There was no immediate reduction of the Gestapo surveillance after her divorce, but she was not held for detention periods of longer than few days. Soon afterwards, she moved to the countryside, relocating to Herrengroßstedt (Naumburg), in 1937 and in 1942 to Prien (Rosenheim). Baron Ernst-Friedemann von Münchhausen (1906–2002), whom von Hammerstein married c. 1937, had inherited a country estate on the outskirts of Herrengroßstedt. She had several children with von Münchhausen, but the marriage ended in 1951. The Herrengroßstedt estate was confiscated in the 1945 German land reforms. Von Münchhausen, who had been a reserve staff officer in the army supplies department during the Second World War, was one of a large number of aristocratic land owners who were interned as prisoners of war by the Soviet Union between 1945 and 1949.

=== Post-war years ===
After Germany was defeated in May 1945, von Hammerstein joined the Communist Party of Germany, which had been outlawed during Nazi rule. Rosenheim was in the American occupation zone after the war and she worked at the public employment office there until June 1947, when she moved to the western part of Berlin. She moved to Soviet-occupied eastern Berlin in September 1949, shortly before the German Democratic Republic (East Germany) was founded on 3 October. Von Hammerstein joined the Socialist Unity Party ("Sozialistische Einheitspartei Deutschlands" / SED) which had been founded in 1946. In the Soviet occupied zone the SED was the successor to the Communist Party of Germany, although the party continued to exist in West Germany until it was banned in 1956. The SED was the ruling party of East Germany for almost the whole of the country's existence.
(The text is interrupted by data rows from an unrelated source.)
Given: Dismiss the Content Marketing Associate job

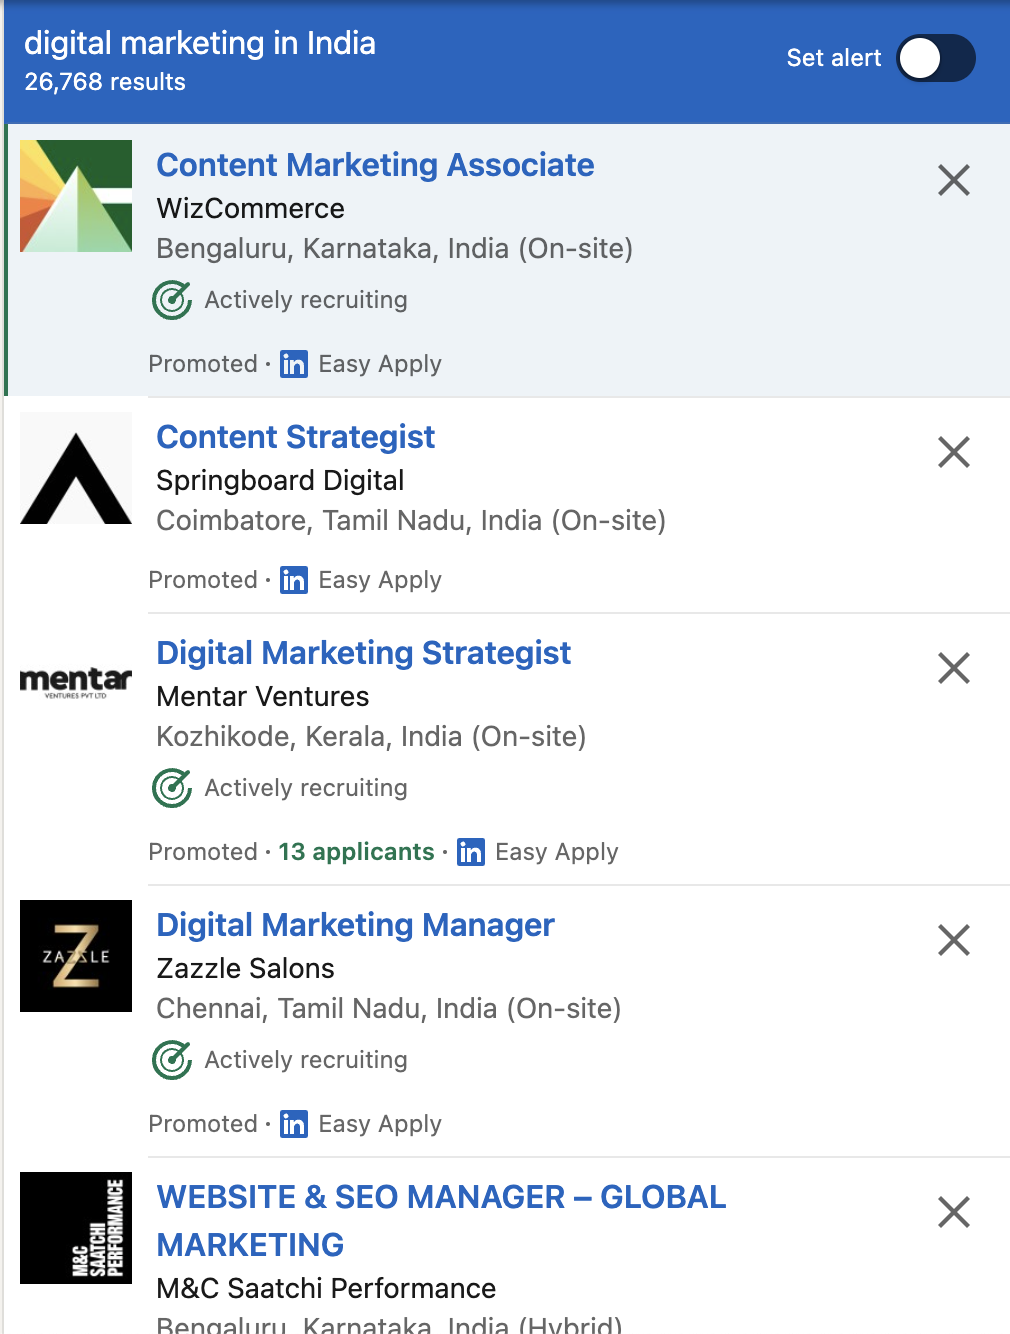Looking at the screenshot, I should coord(954,180).
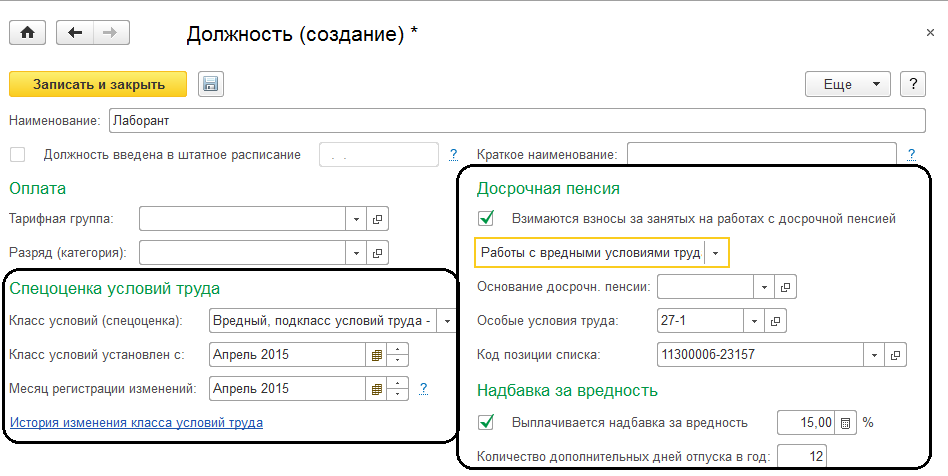Open the Код позиции списка form icon
The height and width of the screenshot is (476, 948).
pyautogui.click(x=896, y=354)
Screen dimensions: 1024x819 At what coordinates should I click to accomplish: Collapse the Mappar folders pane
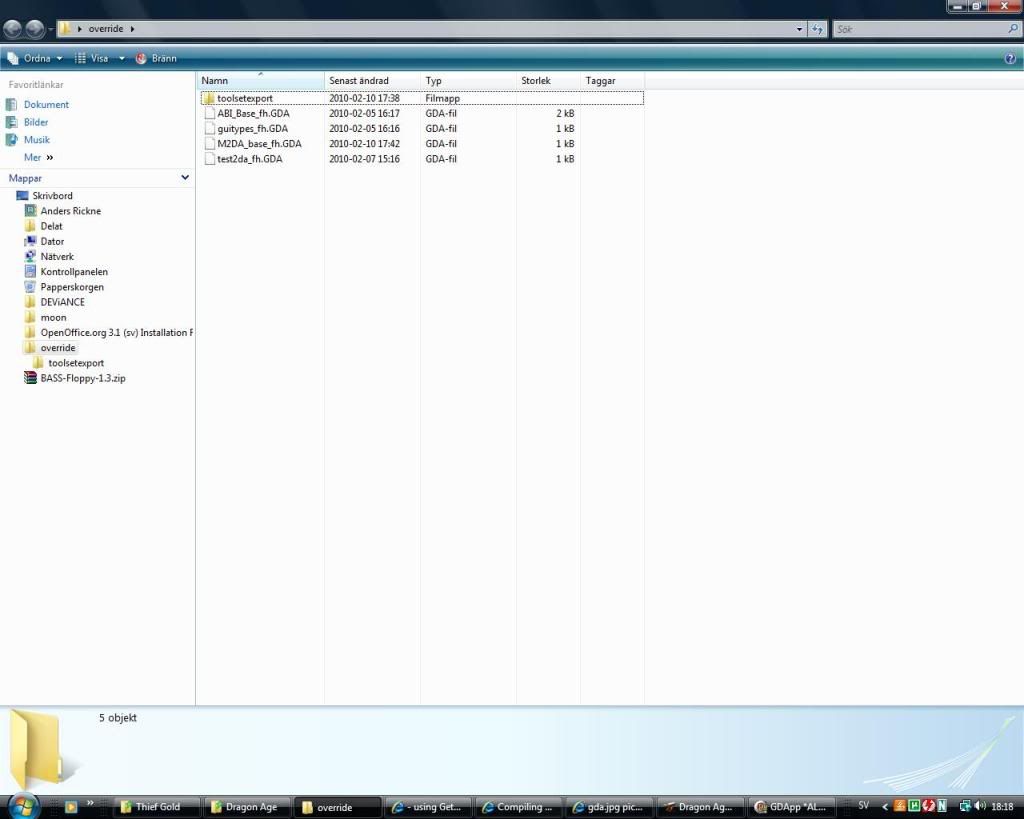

She returned to the study of jurisprudence which she had broken off two decades earlier. She supported herself by working as a legal assistant. After qualifying, she worked as a lawyer in a co-operative legal practice in Berlin-Pankow and no longer engaged in political activism. However, at a National Front of the German Democratic Republic rally in July 1964 she caused controversy by commenting in public on her father's role as an opponent of Adolf Hitler.

According to Ministry for State Security (Stasi) files which became accessible to researchers after German reunification, Marie Luise von Hammerstein was "active [as an informant] for the Soviet security services between 1950 and 1960". (Note: "... inoffiziell für die sowjetischen Sicherheitsorgane tätig.") Her Stasi files included the comment that despite working for the Soviets she was "not without prejudices and a petty bourgeois mindset". (Note: " nicht frei von Vorurteilen und kleinbürgerlichen Denkweisen.") The Stasi were always on the look out for any contacts to known dissidents and any hint of people wanting to escape to the west. The Stasi file on von Hammerstein noted her connections with the social circles of the dissident academic Robert Havemann and the dissident singer-songwriter Wolf Biermann. One of her sons fled to the West. In terms of her professional and personal life, she tended to attract a large number of Jewish clients. She had for many years been estranged from her siblings "on political grounds".

Marie Louise von Münchhausen died in Berlin on 6 November 1999.

=== Popular culture ===

The fictional character "Marie-Luise Seegers", the communist daughter of Reichswehr Commander-in-Chief "Kurt Seegers" in the 2017 neo-noir series Babylon Berlin, is based on the biography of Marie Luise von Hammerstein.